# [AIM OF THE TASK]
Find each line in the items below that contains the string "screenshot" and copy those lines. Treat uppercase and lowercase as different.

# [SOURCE RECORDS]
● ● ● ●

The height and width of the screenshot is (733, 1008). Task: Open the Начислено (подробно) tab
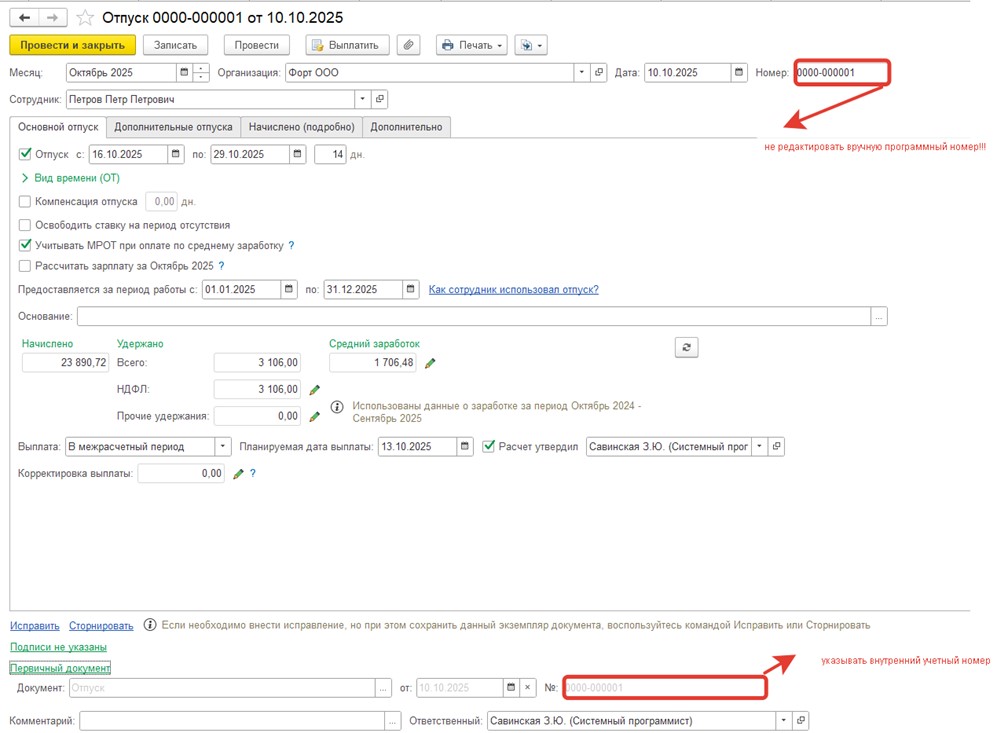click(x=301, y=127)
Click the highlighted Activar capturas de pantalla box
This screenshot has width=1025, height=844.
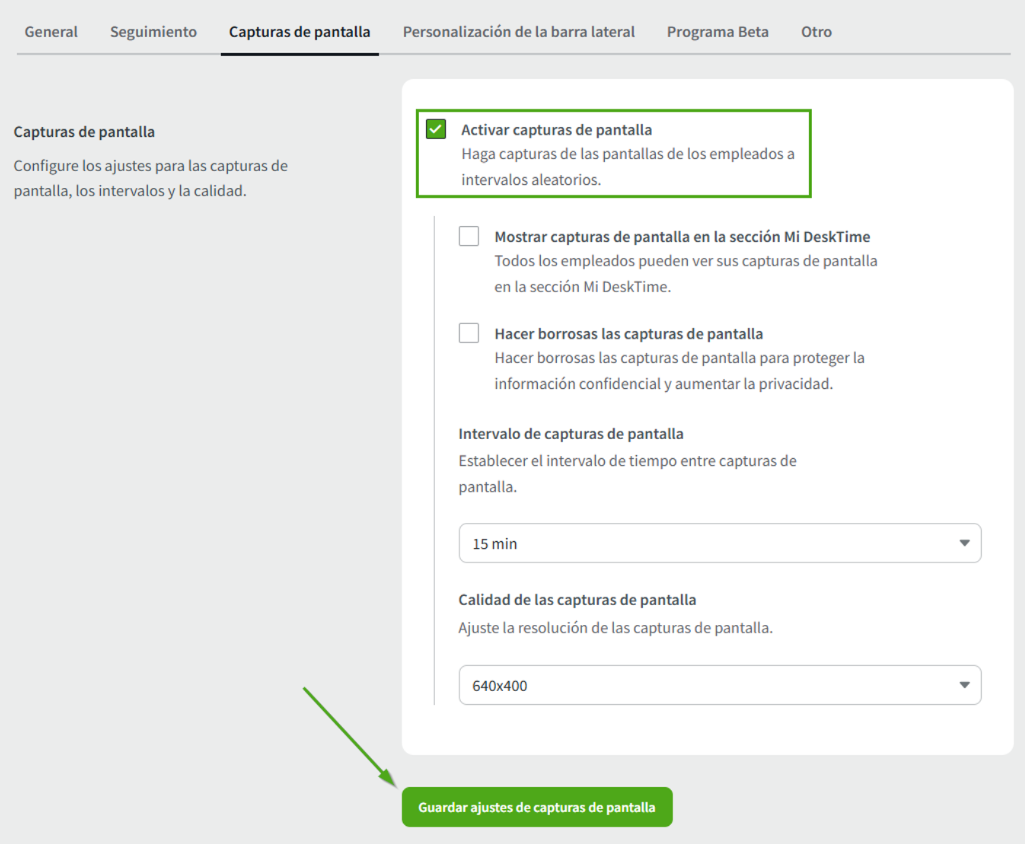(613, 151)
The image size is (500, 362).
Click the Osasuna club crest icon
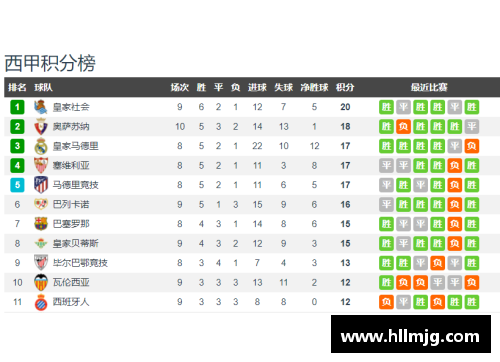coord(41,126)
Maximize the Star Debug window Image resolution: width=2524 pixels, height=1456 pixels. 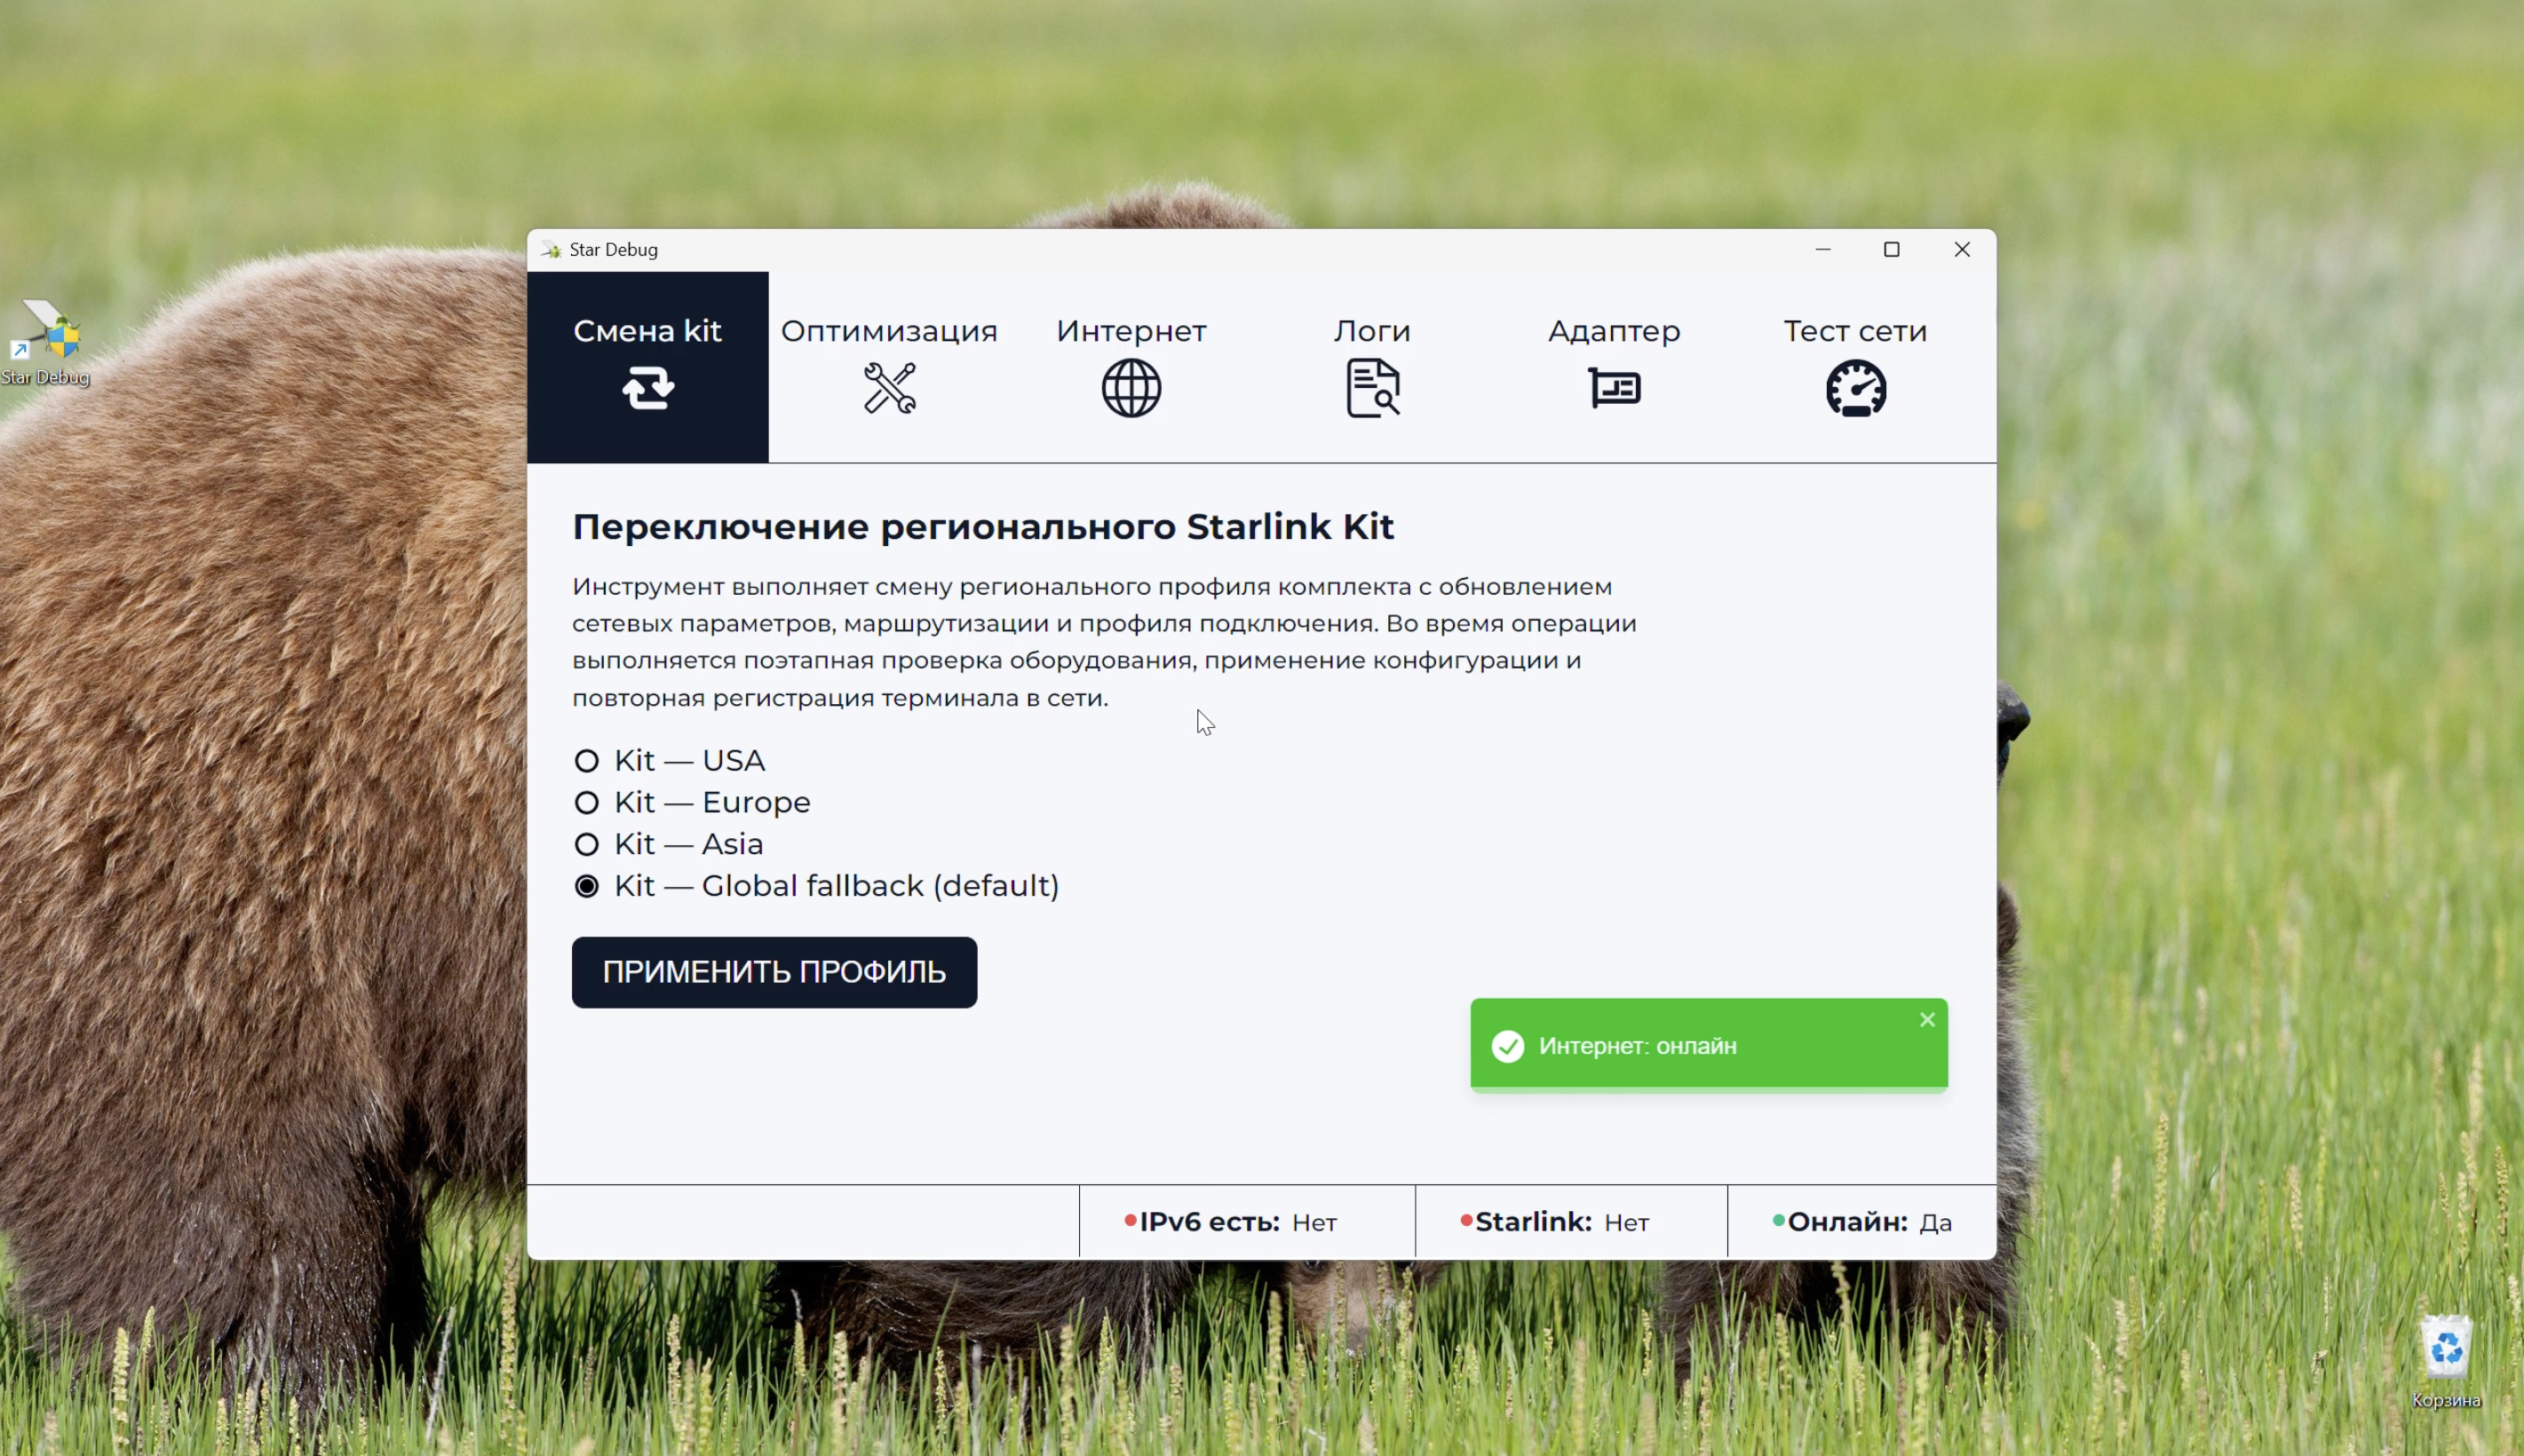(1891, 250)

● ● ● ●

# [THE RESULT]
The height and width of the screenshot is (733, 1008). Task: Open the Начислено (подробно) tab
This screenshot has width=1025, height=844.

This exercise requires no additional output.